# Black Piranha



## bkelley02 (Dec 11, 2004)

Thought this was a Rhom but now I have some doubts based on some pictures of Sanchezi I've seen here. Can anyone help?


----------



## LaZy (Jun 17, 2003)

Irritan i tink


----------



## Serygo (May 17, 2004)

yes I am thinking S. Irritans


----------



## bkelley02 (Dec 11, 2004)

So most LFS have no idea what they are selling and basically label anything they don't know as a Black Piranha. Good logic. Thanks.


----------



## PiranhaMaster (Oct 21, 2003)

Compressus group... possibly Altuveii


----------



## Joga Bonito (Oct 30, 2004)

nice fish


----------



## bkelley02 (Dec 11, 2004)

Thanks. I'm happy with him, just really wondering what it is. He's about 5" in size right now. Very shy but I guess that's to be expected after only having him two weeks.


----------



## sharpteeth (Feb 14, 2004)

def not sanchezi! nice fish!


----------



## necroxeon (Jan 21, 2005)

ok he has scutes on the belly ( i think thats what i see) ...My fish is identical to this fish and I bought it as Rhom...its really confusing I guess we have to wait until they get to 6-7 inches...and if they dont then we are RIPPED OFF MAN !!!lol


----------



## fishofury (May 10, 2003)

Guys, look at the "bars" 
Something I picked up from Frank


----------



## bkelley02 (Dec 11, 2004)

I'm not familiar with what you're describing? Bars? Can you help?


----------



## b_ack51 (Feb 11, 2003)

bkelley02 said:


> I'm not familiar with what you're describing? Bars? Can you help?
> 
> 
> 
> ...


Bars he means by spots. Most juvi piranhas have spots (Frank please correct me if I'm wrong), but some of the spots you'll notice aren't circular, more like an oval or a bar. Hence the spots look like bars can help in the identification process of some piranhas. Get a full shot to include the tail fin. Irritans have a V shape to their tail fin. One good idea is to look at OPEFE and read and look at the piranha types to try to guess what type of p you have before Frank does.


----------



## hastatus (Jan 16, 2003)

S. irritans have yellow eyes. I need to see a full flank and tail photo. Chop off the tail via photo and the ID will suffer conclusions.


----------



## Death in #'s (Apr 29, 2003)

get a pic of the tail


----------



## bkelley02 (Dec 11, 2004)

Are these better? He's still really shy and not very cooperative with posing for pictures.

Thanks again for all the help!

View attachment 55494


View attachment 55495


----------



## elTwitcho (Jun 22, 2004)

I'd say that's almost definately compressus. It has the scutes, the bars and the tail, and the shape looks about right as well.

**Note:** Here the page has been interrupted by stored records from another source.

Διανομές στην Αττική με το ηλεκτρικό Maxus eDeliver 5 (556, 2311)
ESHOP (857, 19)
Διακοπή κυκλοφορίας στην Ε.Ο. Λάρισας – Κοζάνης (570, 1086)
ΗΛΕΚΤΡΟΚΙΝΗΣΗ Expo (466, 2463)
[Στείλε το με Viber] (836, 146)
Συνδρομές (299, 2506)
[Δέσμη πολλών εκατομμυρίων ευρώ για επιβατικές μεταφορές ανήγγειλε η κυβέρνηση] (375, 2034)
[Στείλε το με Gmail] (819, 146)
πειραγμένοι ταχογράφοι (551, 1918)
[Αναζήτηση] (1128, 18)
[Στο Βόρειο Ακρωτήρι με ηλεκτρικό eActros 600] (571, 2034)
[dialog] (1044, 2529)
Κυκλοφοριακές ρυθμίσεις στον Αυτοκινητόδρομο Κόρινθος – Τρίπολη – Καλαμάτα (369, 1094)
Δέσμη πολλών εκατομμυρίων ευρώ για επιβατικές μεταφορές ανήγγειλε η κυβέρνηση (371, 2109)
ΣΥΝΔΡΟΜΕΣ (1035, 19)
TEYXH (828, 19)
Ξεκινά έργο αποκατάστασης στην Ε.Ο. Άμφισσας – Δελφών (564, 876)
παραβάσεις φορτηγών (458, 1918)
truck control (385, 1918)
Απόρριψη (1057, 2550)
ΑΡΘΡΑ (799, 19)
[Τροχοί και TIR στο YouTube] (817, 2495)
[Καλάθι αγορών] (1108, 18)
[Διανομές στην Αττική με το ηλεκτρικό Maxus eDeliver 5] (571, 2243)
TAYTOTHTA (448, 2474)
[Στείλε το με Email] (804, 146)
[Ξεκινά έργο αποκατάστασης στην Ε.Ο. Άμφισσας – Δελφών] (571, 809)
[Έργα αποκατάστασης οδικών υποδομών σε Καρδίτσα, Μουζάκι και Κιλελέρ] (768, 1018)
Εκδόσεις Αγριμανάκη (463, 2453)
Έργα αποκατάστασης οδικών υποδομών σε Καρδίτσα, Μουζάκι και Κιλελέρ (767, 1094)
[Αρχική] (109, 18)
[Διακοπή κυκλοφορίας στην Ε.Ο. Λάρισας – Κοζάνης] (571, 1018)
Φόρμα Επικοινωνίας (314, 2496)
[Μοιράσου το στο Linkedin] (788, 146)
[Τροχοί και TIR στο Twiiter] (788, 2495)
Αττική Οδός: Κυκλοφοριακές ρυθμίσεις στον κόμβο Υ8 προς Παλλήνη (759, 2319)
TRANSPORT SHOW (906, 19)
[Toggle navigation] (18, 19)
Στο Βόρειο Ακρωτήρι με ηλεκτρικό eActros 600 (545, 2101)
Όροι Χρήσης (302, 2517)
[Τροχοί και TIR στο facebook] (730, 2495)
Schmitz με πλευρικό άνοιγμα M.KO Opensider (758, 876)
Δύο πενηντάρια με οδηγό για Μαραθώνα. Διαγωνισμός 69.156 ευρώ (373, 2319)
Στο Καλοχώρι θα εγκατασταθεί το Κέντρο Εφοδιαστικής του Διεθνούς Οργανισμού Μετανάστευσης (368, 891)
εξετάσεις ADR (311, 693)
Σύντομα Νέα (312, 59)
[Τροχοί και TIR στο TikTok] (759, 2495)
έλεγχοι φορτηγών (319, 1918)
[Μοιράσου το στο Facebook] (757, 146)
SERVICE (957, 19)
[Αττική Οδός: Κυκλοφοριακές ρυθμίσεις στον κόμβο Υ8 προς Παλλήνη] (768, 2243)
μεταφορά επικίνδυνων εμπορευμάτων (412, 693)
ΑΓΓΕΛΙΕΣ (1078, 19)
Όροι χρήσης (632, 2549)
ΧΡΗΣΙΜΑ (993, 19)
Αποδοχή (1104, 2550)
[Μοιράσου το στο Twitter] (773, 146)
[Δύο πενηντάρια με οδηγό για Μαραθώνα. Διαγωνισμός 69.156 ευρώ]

I'd say compressus and definately not altuvie because the bars extend below the lateral line while on altuvie they generally don't (at least not anywhere near this extent).

Now cue Frank to come and correct me for being way out in left field


----------



## hastatus (Jan 16, 2003)

> elTwitcho Posted Yesterday, 11:21 PM
> *I'd say that's almost definately compressus.* It has the scutes, the bars and the tail, and the shape looks about right as well.
> 
> I'd say compressus and definately not altuvie because the bars extend below the lateral line while on altuvie they generally don't (at least not anywhere near this extent).
> ...


ID complete.


----------